Your assignment:
Give a verbatim quotation of every record.

Stored data entries:
|---|
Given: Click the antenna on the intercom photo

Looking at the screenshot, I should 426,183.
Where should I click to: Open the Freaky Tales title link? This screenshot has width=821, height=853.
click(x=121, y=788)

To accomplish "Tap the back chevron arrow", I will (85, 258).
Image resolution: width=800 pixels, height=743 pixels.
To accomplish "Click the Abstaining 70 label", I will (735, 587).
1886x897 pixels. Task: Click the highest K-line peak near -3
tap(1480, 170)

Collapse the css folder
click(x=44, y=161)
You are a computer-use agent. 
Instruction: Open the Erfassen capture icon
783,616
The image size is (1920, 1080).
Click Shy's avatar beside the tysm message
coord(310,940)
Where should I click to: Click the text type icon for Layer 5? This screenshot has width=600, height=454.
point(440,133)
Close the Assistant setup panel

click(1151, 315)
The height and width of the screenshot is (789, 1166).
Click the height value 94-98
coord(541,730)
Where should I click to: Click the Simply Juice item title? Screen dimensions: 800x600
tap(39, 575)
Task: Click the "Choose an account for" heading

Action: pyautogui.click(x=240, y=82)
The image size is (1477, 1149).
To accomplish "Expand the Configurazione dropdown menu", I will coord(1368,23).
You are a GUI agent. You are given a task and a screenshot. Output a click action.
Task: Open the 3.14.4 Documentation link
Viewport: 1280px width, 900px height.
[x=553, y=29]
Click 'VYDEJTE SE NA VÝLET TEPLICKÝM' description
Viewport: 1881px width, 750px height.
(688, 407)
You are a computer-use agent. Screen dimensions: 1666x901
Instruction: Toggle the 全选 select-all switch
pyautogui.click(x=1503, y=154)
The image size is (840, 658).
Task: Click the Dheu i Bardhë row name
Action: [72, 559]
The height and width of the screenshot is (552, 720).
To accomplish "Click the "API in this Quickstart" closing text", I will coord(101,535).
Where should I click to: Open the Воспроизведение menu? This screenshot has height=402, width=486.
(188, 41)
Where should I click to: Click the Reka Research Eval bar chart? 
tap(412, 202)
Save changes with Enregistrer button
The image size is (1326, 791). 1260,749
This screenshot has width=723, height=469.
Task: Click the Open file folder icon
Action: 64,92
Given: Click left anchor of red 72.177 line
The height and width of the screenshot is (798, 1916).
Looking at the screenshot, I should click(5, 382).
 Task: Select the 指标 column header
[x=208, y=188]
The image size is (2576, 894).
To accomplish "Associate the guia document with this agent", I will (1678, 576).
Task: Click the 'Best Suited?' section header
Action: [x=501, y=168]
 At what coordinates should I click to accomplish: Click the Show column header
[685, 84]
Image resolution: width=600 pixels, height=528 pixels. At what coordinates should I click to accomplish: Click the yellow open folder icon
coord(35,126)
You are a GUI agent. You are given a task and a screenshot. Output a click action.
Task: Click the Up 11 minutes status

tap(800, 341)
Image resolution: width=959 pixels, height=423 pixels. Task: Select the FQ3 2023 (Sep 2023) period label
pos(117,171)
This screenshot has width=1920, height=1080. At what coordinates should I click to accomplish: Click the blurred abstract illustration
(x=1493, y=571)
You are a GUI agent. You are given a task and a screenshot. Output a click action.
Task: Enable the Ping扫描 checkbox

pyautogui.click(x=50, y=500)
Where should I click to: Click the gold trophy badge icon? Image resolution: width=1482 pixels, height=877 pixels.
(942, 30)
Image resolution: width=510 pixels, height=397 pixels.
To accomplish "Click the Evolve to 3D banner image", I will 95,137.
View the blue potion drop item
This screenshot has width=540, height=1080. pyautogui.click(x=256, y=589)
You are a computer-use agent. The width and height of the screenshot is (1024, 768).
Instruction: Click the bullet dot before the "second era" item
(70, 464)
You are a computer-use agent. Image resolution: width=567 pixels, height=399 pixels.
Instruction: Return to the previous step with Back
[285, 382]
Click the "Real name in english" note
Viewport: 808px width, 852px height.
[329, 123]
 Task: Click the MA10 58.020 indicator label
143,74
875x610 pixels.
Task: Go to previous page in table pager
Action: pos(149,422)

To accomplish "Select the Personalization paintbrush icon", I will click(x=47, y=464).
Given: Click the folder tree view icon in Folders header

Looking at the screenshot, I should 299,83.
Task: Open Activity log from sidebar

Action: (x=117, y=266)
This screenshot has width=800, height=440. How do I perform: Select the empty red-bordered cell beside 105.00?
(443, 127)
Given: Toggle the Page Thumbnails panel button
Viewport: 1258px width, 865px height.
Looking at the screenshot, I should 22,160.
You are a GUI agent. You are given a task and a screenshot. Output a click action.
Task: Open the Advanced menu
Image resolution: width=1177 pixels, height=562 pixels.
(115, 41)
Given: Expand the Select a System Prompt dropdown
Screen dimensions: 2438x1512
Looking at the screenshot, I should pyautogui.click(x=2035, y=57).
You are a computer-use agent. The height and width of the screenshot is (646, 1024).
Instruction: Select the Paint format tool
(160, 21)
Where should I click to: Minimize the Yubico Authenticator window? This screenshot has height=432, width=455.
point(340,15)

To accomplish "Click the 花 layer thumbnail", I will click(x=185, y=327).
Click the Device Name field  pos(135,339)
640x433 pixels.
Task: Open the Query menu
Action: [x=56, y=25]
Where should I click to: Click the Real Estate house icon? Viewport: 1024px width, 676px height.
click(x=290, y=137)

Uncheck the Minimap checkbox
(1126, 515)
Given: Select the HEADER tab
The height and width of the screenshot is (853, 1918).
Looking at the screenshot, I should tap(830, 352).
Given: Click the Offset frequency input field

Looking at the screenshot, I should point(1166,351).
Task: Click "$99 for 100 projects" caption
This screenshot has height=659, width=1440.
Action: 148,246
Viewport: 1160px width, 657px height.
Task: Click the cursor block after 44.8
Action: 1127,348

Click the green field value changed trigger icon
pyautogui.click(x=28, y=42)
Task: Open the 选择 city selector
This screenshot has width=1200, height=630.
|---|
Exercise response:
Given: Click the antenna on the intercom photo

Looking at the screenshot, I should 426,183.
Where should I click to: Open the Freaky Tales title link? This screenshot has width=821, height=853.
click(x=121, y=788)

To accomplish "Tap the back chevron arrow", I will (85, 258).
Image resolution: width=800 pixels, height=743 pixels.
To accomplish "Click the Abstaining 70 label", I will (735, 587).
1886x897 pixels. Task: Click the highest K-line peak near -3
tap(1480, 170)

Collapse the css folder
click(x=44, y=161)
You are a computer-use agent. 
Instruction: Open the Erfassen capture icon
783,616
The image size is (1920, 1080).
Click Shy's avatar beside the tysm message
coord(310,940)
Where should I click to: Click the text type icon for Layer 5? This screenshot has width=600, height=454.
point(440,133)
Close the Assistant setup panel

click(1151, 315)
The height and width of the screenshot is (789, 1166).
Click the height value 94-98
coord(541,730)
Where should I click to: Click the Simply Juice item title? Screen dimensions: 800x600
tap(39, 575)
Task: Click the "Choose an account for" heading

Action: pyautogui.click(x=240, y=82)
The image size is (1477, 1149).
To accomplish "Expand the Configurazione dropdown menu", I will coord(1368,23).
You are a GUI agent. You are given a task and a screenshot. Output a click action.
Task: Open the 3.14.4 Documentation link
Viewport: 1280px width, 900px height.
[x=553, y=29]
Click 'VYDEJTE SE NA VÝLET TEPLICKÝM' description
Viewport: 1881px width, 750px height.
(688, 407)
You are a computer-use agent. Screen dimensions: 1666x901
Instruction: Toggle the 全选 select-all switch
pyautogui.click(x=1503, y=154)
The image size is (840, 658).
Task: Click the Dheu i Bardhë row name
Action: [72, 559]
The height and width of the screenshot is (552, 720).
To accomplish "Click the "API in this Quickstart" closing text", I will coord(101,535).
Where should I click to: Open the Воспроизведение menu? This screenshot has height=402, width=486.
(188, 41)
Where should I click to: Click the Reka Research Eval bar chart? 
tap(412, 202)
Save changes with Enregistrer button
The image size is (1326, 791). 1260,749
This screenshot has width=723, height=469.
Task: Click the Open file folder icon
Action: 64,92
Given: Click left anchor of red 72.177 line
The height and width of the screenshot is (798, 1916).
Looking at the screenshot, I should click(5, 382).
 Task: Select the 指标 column header
[x=208, y=188]
The image size is (2576, 894).
To accomplish "Associate the guia document with this agent", I will (1678, 576).
Task: Click the 'Best Suited?' section header
Action: [x=501, y=168]
 At what coordinates should I click to accomplish: Click the Show column header
[685, 84]
Image resolution: width=600 pixels, height=528 pixels. At what coordinates should I click to accomplish: Click the yellow open folder icon
coord(35,126)
You are a GUI agent. You are given a task and a screenshot. Output a click action.
Task: Click the Up 11 minutes status

tap(800, 341)
Image resolution: width=959 pixels, height=423 pixels. Task: Select the FQ3 2023 (Sep 2023) period label
pos(117,171)
This screenshot has width=1920, height=1080. At what coordinates should I click to accomplish: Click the blurred abstract illustration
(x=1493, y=571)
You are a GUI agent. You are given a task and a screenshot. Output a click action.
Task: Enable the Ping扫描 checkbox

pyautogui.click(x=50, y=500)
Where should I click to: Click the gold trophy badge icon? Image resolution: width=1482 pixels, height=877 pixels.
(942, 30)
Image resolution: width=510 pixels, height=397 pixels.
To accomplish "Click the Evolve to 3D banner image", I will 95,137.
View the blue potion drop item
This screenshot has width=540, height=1080. pyautogui.click(x=256, y=589)
You are a computer-use agent. The width and height of the screenshot is (1024, 768).
Instruction: Click the bullet dot before the "second era" item
(70, 464)
You are a computer-use agent. Image resolution: width=567 pixels, height=399 pixels.
Instruction: Return to the previous step with Back
[285, 382]
Click the "Real name in english" note
Viewport: 808px width, 852px height.
[329, 123]
 Task: Click the MA10 58.020 indicator label
143,74
875x610 pixels.
Task: Go to previous page in table pager
Action: pos(149,422)

To accomplish "Select the Personalization paintbrush icon", I will click(x=47, y=464).
Given: Click the folder tree view icon in Folders header

Looking at the screenshot, I should 299,83.
Task: Open Activity log from sidebar

Action: (x=117, y=266)
This screenshot has width=800, height=440. How do I perform: Select the empty red-bordered cell beside 105.00?
(443, 127)
Given: Toggle the Page Thumbnails panel button
Viewport: 1258px width, 865px height.
Looking at the screenshot, I should 22,160.
You are a GUI agent. You are given a task and a screenshot. Output a click action.
Task: Open the Advanced menu
Image resolution: width=1177 pixels, height=562 pixels.
(115, 41)
Given: Expand the Select a System Prompt dropdown
Screen dimensions: 2438x1512
Looking at the screenshot, I should pyautogui.click(x=2035, y=57).
You are a computer-use agent. The height and width of the screenshot is (646, 1024).
Instruction: Select the Paint format tool
(160, 21)
Where should I click to: Minimize the Yubico Authenticator window? This screenshot has height=432, width=455.
point(340,15)

To accomplish "Click the 花 layer thumbnail", I will click(x=185, y=327).
Click the Device Name field  pos(135,339)
640x433 pixels.
Task: Open the Query menu
Action: [x=56, y=25]
Where should I click to: Click the Real Estate house icon? Viewport: 1024px width, 676px height.
click(x=290, y=137)

Uncheck the Minimap checkbox
(1126, 515)
Given: Select the HEADER tab
The height and width of the screenshot is (853, 1918).
Looking at the screenshot, I should tap(830, 352).
Given: Click the Offset frequency input field

Looking at the screenshot, I should point(1166,351).
Task: Click "$99 for 100 projects" caption
This screenshot has height=659, width=1440.
Action: 148,246
Viewport: 1160px width, 657px height.
Task: Click the cursor block after 44.8
Action: 1127,348

Click the green field value changed trigger icon
pyautogui.click(x=28, y=42)
Task: Open the 选择 city selector
This screenshot has width=1200, height=630.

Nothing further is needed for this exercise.